Вопросы ономастики (Nov 2018)
The Venetic Names of Roman Siscia
Abstract
This work deals with the proper names attested in the lead tags of Siscia in Pannonia, the territory which, in the author’s view, reveals an intersection of at least four different branches of Indo-European: Latin, Venetic, Celtic, and Illyrian, and thus holds clues to multiple linguistic discoveries. Documents from Siscia contain names of different filiations. While most names are unmistakably Roman, and others are Greek and even Semitic, they also feature some Celtic instances, occasionally never attested before. The author has selected a number of proper names that can be labeled as Italic or, probably unduly, as Venetic, and that have been paid no attention thus far. The linguistic evidence, however limited, shows that these names may tie up well with an Italic series of names and adjectives whose ultimate morphological origins are sometimes disputed. An in-depth analysis of the etymology of these proprial forms that draws a wide range of Indo-European and other related data presents a most convincing testimony of the degree to which the ancient Pannonia was a linguistic patchwork resulting from language contacts between Celtic and Italic peoples with Illyrians.
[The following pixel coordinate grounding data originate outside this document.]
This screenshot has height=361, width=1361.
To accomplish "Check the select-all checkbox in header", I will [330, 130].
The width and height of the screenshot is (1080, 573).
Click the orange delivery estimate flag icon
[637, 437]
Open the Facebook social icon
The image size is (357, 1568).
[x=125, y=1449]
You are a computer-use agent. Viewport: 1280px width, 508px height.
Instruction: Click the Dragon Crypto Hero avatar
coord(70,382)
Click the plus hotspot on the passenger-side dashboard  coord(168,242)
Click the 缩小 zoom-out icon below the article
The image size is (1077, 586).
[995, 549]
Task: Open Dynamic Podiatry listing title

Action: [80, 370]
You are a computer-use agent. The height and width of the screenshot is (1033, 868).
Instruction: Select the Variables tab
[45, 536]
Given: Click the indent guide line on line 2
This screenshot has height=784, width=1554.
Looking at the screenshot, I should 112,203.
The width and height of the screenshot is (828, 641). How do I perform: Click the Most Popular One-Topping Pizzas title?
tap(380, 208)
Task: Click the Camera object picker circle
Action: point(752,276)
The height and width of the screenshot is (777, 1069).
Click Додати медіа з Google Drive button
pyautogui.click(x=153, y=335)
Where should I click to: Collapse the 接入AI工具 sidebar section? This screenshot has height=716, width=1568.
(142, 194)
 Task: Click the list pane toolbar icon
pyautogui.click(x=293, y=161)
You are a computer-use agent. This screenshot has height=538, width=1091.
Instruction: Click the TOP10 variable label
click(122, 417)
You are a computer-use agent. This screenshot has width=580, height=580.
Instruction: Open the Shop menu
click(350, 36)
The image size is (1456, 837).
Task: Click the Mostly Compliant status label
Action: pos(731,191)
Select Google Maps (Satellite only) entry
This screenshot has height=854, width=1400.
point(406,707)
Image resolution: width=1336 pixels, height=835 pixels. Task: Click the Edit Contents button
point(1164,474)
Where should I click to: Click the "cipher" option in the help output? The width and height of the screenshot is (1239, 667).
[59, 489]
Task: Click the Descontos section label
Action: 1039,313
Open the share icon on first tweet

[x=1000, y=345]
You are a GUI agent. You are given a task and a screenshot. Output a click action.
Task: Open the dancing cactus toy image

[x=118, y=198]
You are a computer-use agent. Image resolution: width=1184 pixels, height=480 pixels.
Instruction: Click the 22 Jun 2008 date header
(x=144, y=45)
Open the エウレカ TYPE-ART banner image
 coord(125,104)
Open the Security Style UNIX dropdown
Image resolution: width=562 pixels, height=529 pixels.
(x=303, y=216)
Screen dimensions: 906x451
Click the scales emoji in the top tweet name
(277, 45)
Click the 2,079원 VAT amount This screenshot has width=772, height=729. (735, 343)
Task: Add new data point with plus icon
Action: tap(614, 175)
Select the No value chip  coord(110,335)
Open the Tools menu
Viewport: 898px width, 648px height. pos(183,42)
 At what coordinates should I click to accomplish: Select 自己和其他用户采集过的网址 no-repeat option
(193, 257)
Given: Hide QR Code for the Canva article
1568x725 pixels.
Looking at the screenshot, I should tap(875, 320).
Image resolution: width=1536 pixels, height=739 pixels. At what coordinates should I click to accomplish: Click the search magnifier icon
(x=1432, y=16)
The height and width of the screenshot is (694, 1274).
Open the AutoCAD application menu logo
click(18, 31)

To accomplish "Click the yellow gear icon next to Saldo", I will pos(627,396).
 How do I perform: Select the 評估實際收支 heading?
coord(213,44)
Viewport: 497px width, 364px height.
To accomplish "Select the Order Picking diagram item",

Such an analysis, although far from being exhaustive as to the areal distribution and linguistic attribution of the onomastic data, however, enables the author not only to suggest plausible interpretations for the names under study but also to clarify some specific problems of Indo-European morphology and morphophonemics, as well as to trace some unmanifested ties both within and beyond the Italic language family.